Plans for high-density housing near transit might go unchallenged despite what we’re learning about the dangers of density and the COVID-19 pandemic.

In response, I propose a 2020 moratorium on introducing all new housing legislation, except measures to provide funding. This wouldn’t be a building moratorium. Approved projects would proceed. The moratorium would give pause so that we may awaken to new possibilities on how to solve the housing dilemma based on collaboration, trust, problem solving and tools of technology.  Why is this important? 

For years, builders and legislators have clamored about a housing crisis. COVID-19 shows us what a real crisis looks like. Healthy people get sick and die. Businesses close. Foreclosures and bankruptcies surge. 

The coronavirus exposes the fallacy of the YIMBY-marketed housing crisis. Research by the Embarcadero Institute validates this claim. We don’t need 3.5 million housing units by 2025; it’s more like 1.2 million. Cities are not to blame. Most cities are meeting their housing quotas. 

Who benefits from the inflated housing crisis? Housing bills like Wiener’s Senate Bill 50 slam the door on local decision-making to benefit constituents and throw open the door to real estate investors who prioritize profits.  Economist Michael Storper calls this dangerous trend the financialization of housing

A moratorium on new housing bills would give legislators and local officials time to collaborate in defining the problem. Michael Goldman, Sunnyvale City Council member, writing for himself, publishes a data-driven blog. Goldman says, “If we don’t clearly define the problem, builders will have us dancing to their tune forever as they holler ‘housing crisis’ over and over.’ 

A moratorium on new housing bills creates opportunities for legislators to learn about solutions from elected officials on the front line. For example, Palo Alto is addressing the jobs/housing imbalance. San Francisco passed Measure E linking commercial development to housing. Santa Monica has had success subsidizing affordable housing along commercial transit corridors. 

A moratorium allows time to improve the broken legislative process. For example, in 2019, legislators passed three bills related to Accessory Dwelling Units that would allow additional living quarters on the lot of a primary dwelling. Now in 2020, a fourth bill is needed to correct inconsistencies.
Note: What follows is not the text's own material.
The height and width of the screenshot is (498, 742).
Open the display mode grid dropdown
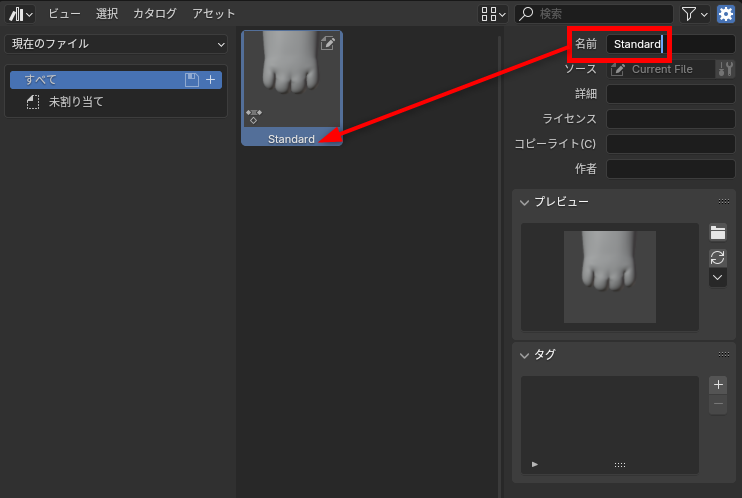(x=493, y=14)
The Mill Valley Planning Commission spent two years crafting Accessory Dwelling Units legislation addressing affordability, parking requirements and owner-occupancy. Fifty projects were approved. Then the confusing state mandates set the commission back to square one, discouraged.

Urban Carmel, Mill Valley Planning Commission chair, wrote, “There is no better way for towns like ours to produce affordable housing than through ADUs. We were well on our way to rolling out a high number before the state intervened.” 

Similar frustrations are repeated in California’s 482 cities and 58 cities and counties. Too often, legislators work in their ivory towers while localities work under the threat of corporate-funded YIMBY lawsuits.

The COVID-19 pandemic demands legislators’ action. The housing dilemma does not. One outcome of a housing moratorium is a Values & Policy Framework for 2021. It would lay a foundation for an integrated, comprehensive housing strategy with human values that unite us, prioritized over the economic factors that divide.

Now Is the time.  Declare a moratorium on new housing legislation.